• **Task goal**
Exactness is required. Restate every entry as written.

BEGIN

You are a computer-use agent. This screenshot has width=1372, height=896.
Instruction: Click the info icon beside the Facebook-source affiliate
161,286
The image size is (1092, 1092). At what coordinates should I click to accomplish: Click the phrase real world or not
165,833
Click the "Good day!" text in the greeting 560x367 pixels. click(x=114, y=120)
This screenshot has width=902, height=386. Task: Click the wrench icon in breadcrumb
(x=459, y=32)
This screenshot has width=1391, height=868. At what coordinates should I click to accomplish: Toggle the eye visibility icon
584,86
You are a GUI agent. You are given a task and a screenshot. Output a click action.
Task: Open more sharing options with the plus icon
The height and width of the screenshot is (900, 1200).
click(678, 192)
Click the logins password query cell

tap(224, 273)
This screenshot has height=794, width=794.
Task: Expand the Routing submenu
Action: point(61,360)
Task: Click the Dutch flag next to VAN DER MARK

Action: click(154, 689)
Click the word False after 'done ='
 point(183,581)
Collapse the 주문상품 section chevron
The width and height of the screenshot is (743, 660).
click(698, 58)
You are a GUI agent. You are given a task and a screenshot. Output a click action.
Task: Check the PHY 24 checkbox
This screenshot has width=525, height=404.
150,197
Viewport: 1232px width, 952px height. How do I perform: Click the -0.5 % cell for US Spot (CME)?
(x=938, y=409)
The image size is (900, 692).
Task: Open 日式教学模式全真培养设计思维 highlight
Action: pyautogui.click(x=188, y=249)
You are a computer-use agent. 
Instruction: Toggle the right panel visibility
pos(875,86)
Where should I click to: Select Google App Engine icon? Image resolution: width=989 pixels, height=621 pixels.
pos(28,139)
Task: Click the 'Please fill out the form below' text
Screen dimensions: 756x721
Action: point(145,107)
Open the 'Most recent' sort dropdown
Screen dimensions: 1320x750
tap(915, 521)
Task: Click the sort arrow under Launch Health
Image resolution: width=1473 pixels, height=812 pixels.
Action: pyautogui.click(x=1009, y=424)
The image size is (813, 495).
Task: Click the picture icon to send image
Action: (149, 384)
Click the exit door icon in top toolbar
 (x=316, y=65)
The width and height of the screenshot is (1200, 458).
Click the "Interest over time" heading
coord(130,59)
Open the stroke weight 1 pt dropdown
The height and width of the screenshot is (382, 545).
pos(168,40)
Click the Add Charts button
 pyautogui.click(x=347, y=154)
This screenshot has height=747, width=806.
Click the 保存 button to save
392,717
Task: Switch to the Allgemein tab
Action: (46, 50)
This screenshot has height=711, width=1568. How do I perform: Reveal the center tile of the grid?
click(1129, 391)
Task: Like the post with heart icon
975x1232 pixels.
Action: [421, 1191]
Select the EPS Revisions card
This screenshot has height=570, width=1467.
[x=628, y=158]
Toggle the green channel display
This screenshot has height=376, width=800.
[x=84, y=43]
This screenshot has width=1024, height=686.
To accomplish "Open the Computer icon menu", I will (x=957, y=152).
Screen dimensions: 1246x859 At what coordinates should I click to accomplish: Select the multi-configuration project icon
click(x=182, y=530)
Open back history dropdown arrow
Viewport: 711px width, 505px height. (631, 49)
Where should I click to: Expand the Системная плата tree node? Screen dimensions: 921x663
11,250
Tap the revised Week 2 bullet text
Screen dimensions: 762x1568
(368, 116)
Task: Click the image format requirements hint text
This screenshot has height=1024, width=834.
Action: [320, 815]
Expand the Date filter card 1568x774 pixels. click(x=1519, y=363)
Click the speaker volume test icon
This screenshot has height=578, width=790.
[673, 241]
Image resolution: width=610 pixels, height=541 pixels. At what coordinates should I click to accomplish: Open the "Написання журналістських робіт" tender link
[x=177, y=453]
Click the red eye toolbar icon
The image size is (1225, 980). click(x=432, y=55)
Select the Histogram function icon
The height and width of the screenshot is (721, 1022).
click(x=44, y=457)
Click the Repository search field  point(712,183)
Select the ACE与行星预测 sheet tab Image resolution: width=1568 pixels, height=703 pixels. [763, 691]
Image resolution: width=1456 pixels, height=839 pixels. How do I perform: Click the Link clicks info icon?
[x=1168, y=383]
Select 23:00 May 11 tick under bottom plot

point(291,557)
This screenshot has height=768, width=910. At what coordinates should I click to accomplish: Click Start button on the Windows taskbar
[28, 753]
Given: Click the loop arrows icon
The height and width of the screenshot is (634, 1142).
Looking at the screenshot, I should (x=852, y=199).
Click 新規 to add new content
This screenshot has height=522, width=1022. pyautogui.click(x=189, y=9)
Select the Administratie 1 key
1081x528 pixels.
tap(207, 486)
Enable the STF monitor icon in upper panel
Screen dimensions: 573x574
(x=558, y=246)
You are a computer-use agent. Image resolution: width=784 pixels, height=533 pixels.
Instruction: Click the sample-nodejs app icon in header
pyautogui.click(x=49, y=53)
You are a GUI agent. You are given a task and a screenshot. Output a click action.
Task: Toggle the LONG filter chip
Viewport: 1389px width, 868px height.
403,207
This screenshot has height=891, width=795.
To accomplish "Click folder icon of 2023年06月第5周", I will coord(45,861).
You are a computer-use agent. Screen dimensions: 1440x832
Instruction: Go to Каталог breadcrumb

END

• **Output below**
You are a computer-use agent. This screenshot has width=1372, height=896.
Instruction: Click the info icon beside the Facebook-source affiliate
161,286
The image size is (1092, 1092). At what coordinates should I click to accomplish: Click the phrase real world or not
165,833
Click the "Good day!" text in the greeting 560x367 pixels. click(x=114, y=120)
This screenshot has width=902, height=386. Task: Click the wrench icon in breadcrumb
(x=459, y=32)
This screenshot has width=1391, height=868. At what coordinates should I click to accomplish: Toggle the eye visibility icon
584,86
You are a GUI agent. You are given a task and a screenshot. Output a click action.
Task: Open more sharing options with the plus icon
The height and width of the screenshot is (900, 1200).
click(678, 192)
Click the logins password query cell

tap(224, 273)
This screenshot has height=794, width=794.
Task: Expand the Routing submenu
Action: point(61,360)
Task: Click the Dutch flag next to VAN DER MARK

Action: click(154, 689)
Click the word False after 'done ='
 point(183,581)
Collapse the 주문상품 section chevron
The width and height of the screenshot is (743, 660).
click(698, 58)
You are a GUI agent. You are given a task and a screenshot. Output a click action.
Task: Check the PHY 24 checkbox
This screenshot has width=525, height=404.
150,197
Viewport: 1232px width, 952px height. How do I perform: Click the -0.5 % cell for US Spot (CME)?
(x=938, y=409)
The image size is (900, 692).
Task: Open 日式教学模式全真培养设计思维 highlight
Action: pyautogui.click(x=188, y=249)
You are a computer-use agent. 
Instruction: Toggle the right panel visibility
pos(875,86)
Where should I click to: Select Google App Engine icon? Image resolution: width=989 pixels, height=621 pixels.
pos(28,139)
Task: Click the 'Please fill out the form below' text
Screen dimensions: 756x721
Action: point(145,107)
Open the 'Most recent' sort dropdown
Screen dimensions: 1320x750
tap(915, 521)
Task: Click the sort arrow under Launch Health
Image resolution: width=1473 pixels, height=812 pixels.
Action: pyautogui.click(x=1009, y=424)
The image size is (813, 495).
Task: Click the picture icon to send image
Action: (149, 384)
Click the exit door icon in top toolbar
 (x=316, y=65)
The width and height of the screenshot is (1200, 458).
Click the "Interest over time" heading
coord(130,59)
Open the stroke weight 1 pt dropdown
The height and width of the screenshot is (382, 545).
pos(168,40)
Click the Add Charts button
 pyautogui.click(x=347, y=154)
This screenshot has height=747, width=806.
Click the 保存 button to save
392,717
Task: Switch to the Allgemein tab
Action: (46, 50)
This screenshot has height=711, width=1568. How do I perform: Reveal the center tile of the grid?
click(1129, 391)
Task: Like the post with heart icon
975x1232 pixels.
Action: [421, 1191]
Select the EPS Revisions card
This screenshot has height=570, width=1467.
[x=628, y=158]
Toggle the green channel display
This screenshot has height=376, width=800.
[x=84, y=43]
This screenshot has width=1024, height=686.
To accomplish "Open the Computer icon menu", I will (x=957, y=152).
Screen dimensions: 1246x859 At what coordinates should I click to accomplish: Select the multi-configuration project icon
click(x=182, y=530)
Open back history dropdown arrow
Viewport: 711px width, 505px height. (631, 49)
Where should I click to: Expand the Системная плата tree node? Screen dimensions: 921x663
11,250
Tap the revised Week 2 bullet text
Screen dimensions: 762x1568
(368, 116)
Task: Click the image format requirements hint text
This screenshot has height=1024, width=834.
Action: [320, 815]
Expand the Date filter card 1568x774 pixels. click(x=1519, y=363)
Click the speaker volume test icon
This screenshot has height=578, width=790.
[673, 241]
Image resolution: width=610 pixels, height=541 pixels. At what coordinates should I click to accomplish: Open the "Написання журналістських робіт" tender link
[x=177, y=453]
Click the red eye toolbar icon
The image size is (1225, 980). click(x=432, y=55)
Select the Histogram function icon
The height and width of the screenshot is (721, 1022).
click(x=44, y=457)
Click the Repository search field  point(712,183)
Select the ACE与行星预测 sheet tab Image resolution: width=1568 pixels, height=703 pixels. [763, 691]
Image resolution: width=1456 pixels, height=839 pixels. How do I perform: Click the Link clicks info icon?
[x=1168, y=383]
Select 23:00 May 11 tick under bottom plot

point(291,557)
This screenshot has height=768, width=910. At what coordinates should I click to accomplish: Click Start button on the Windows taskbar
[28, 753]
Given: Click the loop arrows icon
The height and width of the screenshot is (634, 1142).
Looking at the screenshot, I should (x=852, y=199).
Click 新規 to add new content
This screenshot has height=522, width=1022. pyautogui.click(x=189, y=9)
Select the Administratie 1 key
1081x528 pixels.
tap(207, 486)
Enable the STF monitor icon in upper panel
Screen dimensions: 573x574
(x=558, y=246)
You are a computer-use agent. Image resolution: width=784 pixels, height=533 pixels.
Instruction: Click the sample-nodejs app icon in header
pyautogui.click(x=49, y=53)
You are a GUI agent. You are given a task and a screenshot. Output a click action.
Task: Toggle the LONG filter chip
Viewport: 1389px width, 868px height.
403,207
This screenshot has height=891, width=795.
To accomplish "Click folder icon of 2023年06月第5周", I will coord(45,861).
You are a computer-use agent. Screen dimensions: 1440x832
Instruction: Go to Каталог breadcrumb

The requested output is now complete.